In his address during the consultation, which was his first formal public meet after taking charge as minister of state (telecommunications) for communications and IT, Milind Deora said the government’s move on pushing through legislation of electronic delivery of services is laudable. Later he assured, “The feedback submitted today will be looked into very seriously”, recalling the rephrasing of ‘roti kapda makan’ (food, clothes and shelter) as the basic necessity for humans to which is now called as ‘roti kapda makan aur internet’ (food, clothes, shelter and internet).
Sachin Pilot, minister of state (IT and post) for communication and IT said, “We won’t just sit satisfied with passing of the bill we will do everything which is possible to push forward the digital agenda.”
R Chandrashekhar, secretary, department of IT, government of India said the interface with the government has not been a pleasant experience for the common man. He said the national e-governance plan (NeGP) was formulated with a vision to deliver services to citizens in their proximity and would cover any department, which offer services to the citizens. It has led to creation of ICT infrastructure across the country and it has created awareness among all the states about the focus on e-governance, which cannot be belittled, he averred.
However, he conceded, even in best of states it is still a long way to cover in terms of ensuring substantial electronic delivery of services. The secretary pointed that the government of India has been generous in its spending on e-governance. “Demand from people to pay for services is already there and to make the environment more conducive, we are coming up with legislation, so that it makes it mandatory for the government agencies to deliver services electronically,” Chandrashekhar said.
Shankar Aggarwal, additional secretary, DIT opined that through this bill government intent to deliver good quality of services in education, health, financial inclusion and e-enable service delivery.
Giving his presentation on a similar legislation passed on in the state of Madhya Pradesh, Anurag Shrivastava from the state Department of IT said, “A lot of emphasis was put on stipulated time period within which a service has to be delivered or a case has to be disposed by the first appellate.”
“We have covered nine departments and 26 services including energy and food and civil supplies. We will start electronic monitoring by August, 2011. Penalty to the designated officer and the first appellate is between Rs 500 to Rs 5000,” Shrivastava added.
Providing some figures on the working of legislation, Shrivastava said, “The legislation was approved on September 23, 2011. Till now we have received 52 lakh applications and just 7000 are pending.”
Rajendra Kumar, secretary, IT, government of NCT of Delhi elaborated on monitoring on e-SLA. It is national informatics centre (NIC) created application which generates management information system (MIS) reports. It covered services delivered from government agencies including Delhi Police and Municipal Corporation of Delhi (MCD).

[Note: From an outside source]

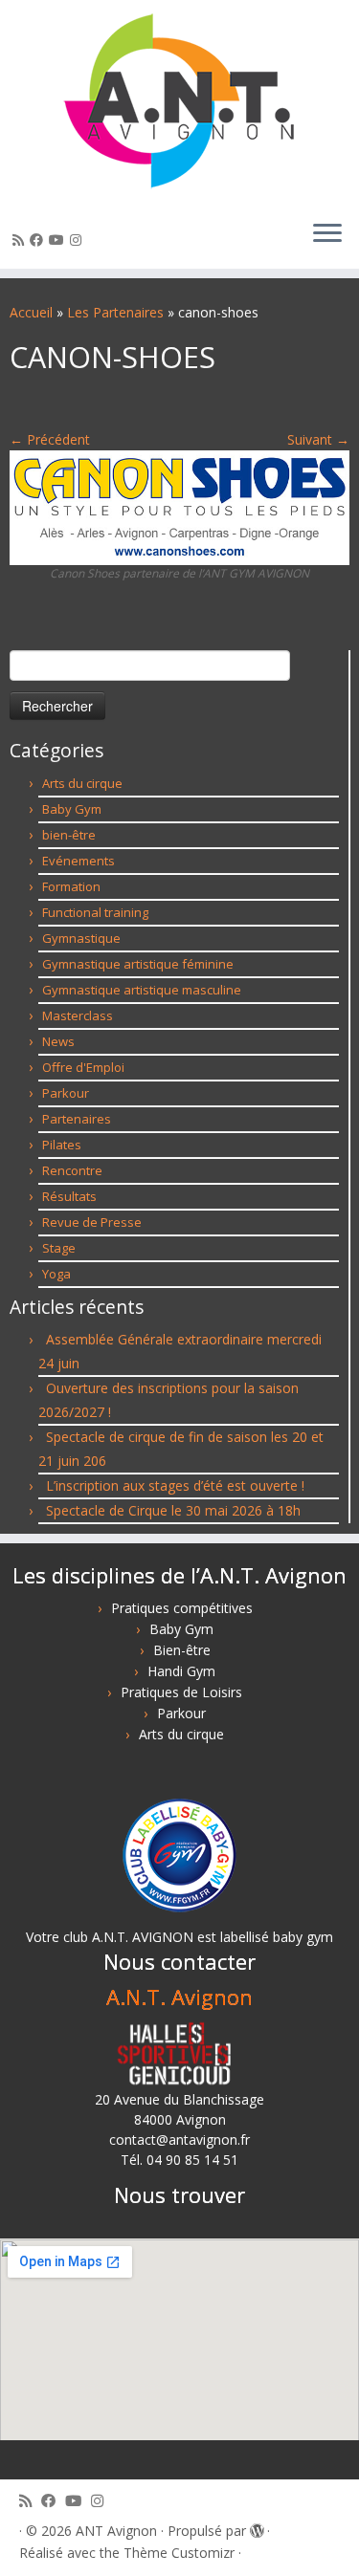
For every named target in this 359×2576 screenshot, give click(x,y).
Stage (59, 1247)
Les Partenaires (115, 312)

Rajesh Aggarwal, IT secretary, Maharashtra said data preservation rules were an essential part of the state legislation on right to e-governance / electronic service delivery. As penalty, the responsible official was fined Rs 250 per day.
Deepak Kumar, principal secretary, general administration department, Bihar articulated Bihar’s experience of implementing right to delivery of public services. “The law passed unanimously on April 29, 2010. The law has to be implemented in three phases…phase one – electronification of manual paper application and manual delivery of service; phase two- online application submission at e-Kiosks; and phase three online form submission and online service delivery.”

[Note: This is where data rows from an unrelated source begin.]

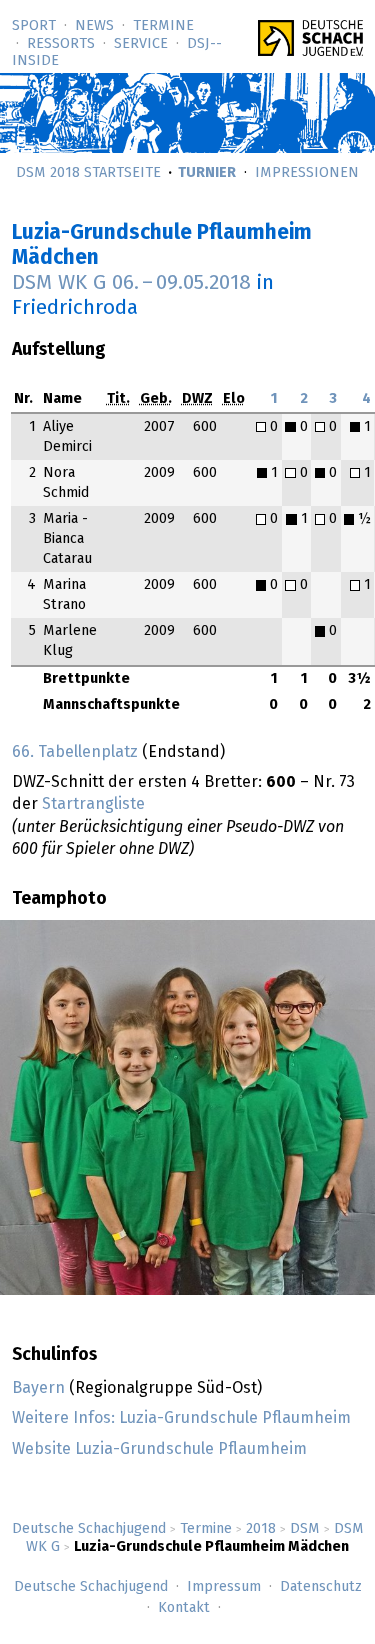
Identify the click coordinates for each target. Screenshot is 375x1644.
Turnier (207, 173)
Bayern (38, 1388)
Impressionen (307, 173)
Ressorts (61, 44)
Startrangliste (93, 804)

“WE have placed IT manager at district centre and IT assistant at block level. Very soon will be launching ‘may I help you’ booths and ‘Jigyasa’ call centre and IVRS calls too,” he added. Besides, state has launched ‘tatkal’ services, wherein an applicant can apply for a quick service by paying a little more.
Deepak Maheshwary from Microsoft submitted that the Commission must come up with annual reports on the number of cases disposed and pending cases. An official from CBEC said that the eligibility criteria of having served as Secretary to Government of India or equivalent in states must be done away with.

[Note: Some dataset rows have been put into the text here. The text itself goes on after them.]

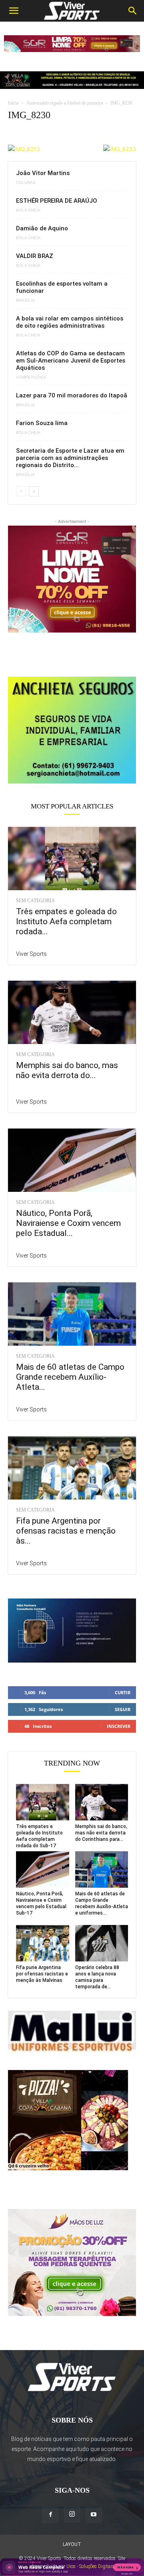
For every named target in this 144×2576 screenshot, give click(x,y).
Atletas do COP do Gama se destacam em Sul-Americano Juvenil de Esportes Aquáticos (70, 360)
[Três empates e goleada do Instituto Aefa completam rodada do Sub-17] (72, 858)
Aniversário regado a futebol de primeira (64, 103)
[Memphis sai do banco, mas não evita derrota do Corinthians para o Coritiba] (72, 1012)
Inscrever (118, 1726)
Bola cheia (28, 210)
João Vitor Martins (43, 173)
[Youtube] (94, 2515)
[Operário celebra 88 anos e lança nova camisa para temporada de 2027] (101, 1943)
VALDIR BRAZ (34, 256)
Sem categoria (35, 900)
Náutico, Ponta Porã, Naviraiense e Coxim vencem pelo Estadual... (68, 1223)
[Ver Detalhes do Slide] (72, 730)
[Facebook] (50, 2515)
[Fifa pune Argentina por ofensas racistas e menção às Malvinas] (72, 1468)
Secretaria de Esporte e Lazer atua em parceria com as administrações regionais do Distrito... (70, 458)
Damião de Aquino (42, 228)
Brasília (25, 300)
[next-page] (34, 491)
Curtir (122, 1692)
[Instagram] (72, 2514)
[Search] (133, 11)
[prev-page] (21, 491)
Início (13, 103)
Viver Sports (31, 954)
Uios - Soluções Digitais (90, 2566)
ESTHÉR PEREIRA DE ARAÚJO (56, 200)
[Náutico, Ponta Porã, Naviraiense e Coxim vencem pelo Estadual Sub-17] (72, 1160)
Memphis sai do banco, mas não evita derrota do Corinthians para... (101, 1833)
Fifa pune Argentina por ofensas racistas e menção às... (66, 1531)
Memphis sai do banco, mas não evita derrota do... (67, 1070)
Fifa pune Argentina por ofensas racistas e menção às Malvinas (42, 1974)
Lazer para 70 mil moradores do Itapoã (71, 395)
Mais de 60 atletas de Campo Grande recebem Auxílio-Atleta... (70, 1377)
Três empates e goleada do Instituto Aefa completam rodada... (66, 921)
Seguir (122, 1709)
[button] (13, 11)
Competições (31, 377)
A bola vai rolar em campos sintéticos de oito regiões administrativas (69, 322)
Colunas (26, 183)
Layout (72, 2544)
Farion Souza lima (42, 423)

Dr Rajasekharan Pillai, Vice Chancellor, IGNOU opined that the bill should also cover autonomous institutions, especially the universities. Ashutosh Deshpandey, Additional Director, DIT, Rajasthan pressed for the use of e-Forms in service application submission, interoperability and timeline for grievance redressal.
An official from department of administrative reforms put forth the need to define term ‘public services’ and ensure minimum bouquet of services. Santosh Babu, Secretary, IT, Tamil Nadu said while government opts for electronic service delivery, the electronic movement of files in government offices and service should be made mandatory.
An official working with Maharashtra SeMT said, “We don t need to give 6 months long time to departments to identify services which are to be delivered electronically. She also said that the timeline for electronic service delivery should be either less or equal to manual service delivery.
The communication and IT ministry had sought suggestions on the following aspects of the proposed bill including: timeline mentioned in the draft bill which extends from 5 to 8 years, suggestion on any of the sections of the bill, the constitution of CESDC and SESDC, assistance from centre to states on ensuring interoperability, need for consultation at state level for notifying the services to be covered under the legislation and on ensuring transparency, accountability and openness in the government.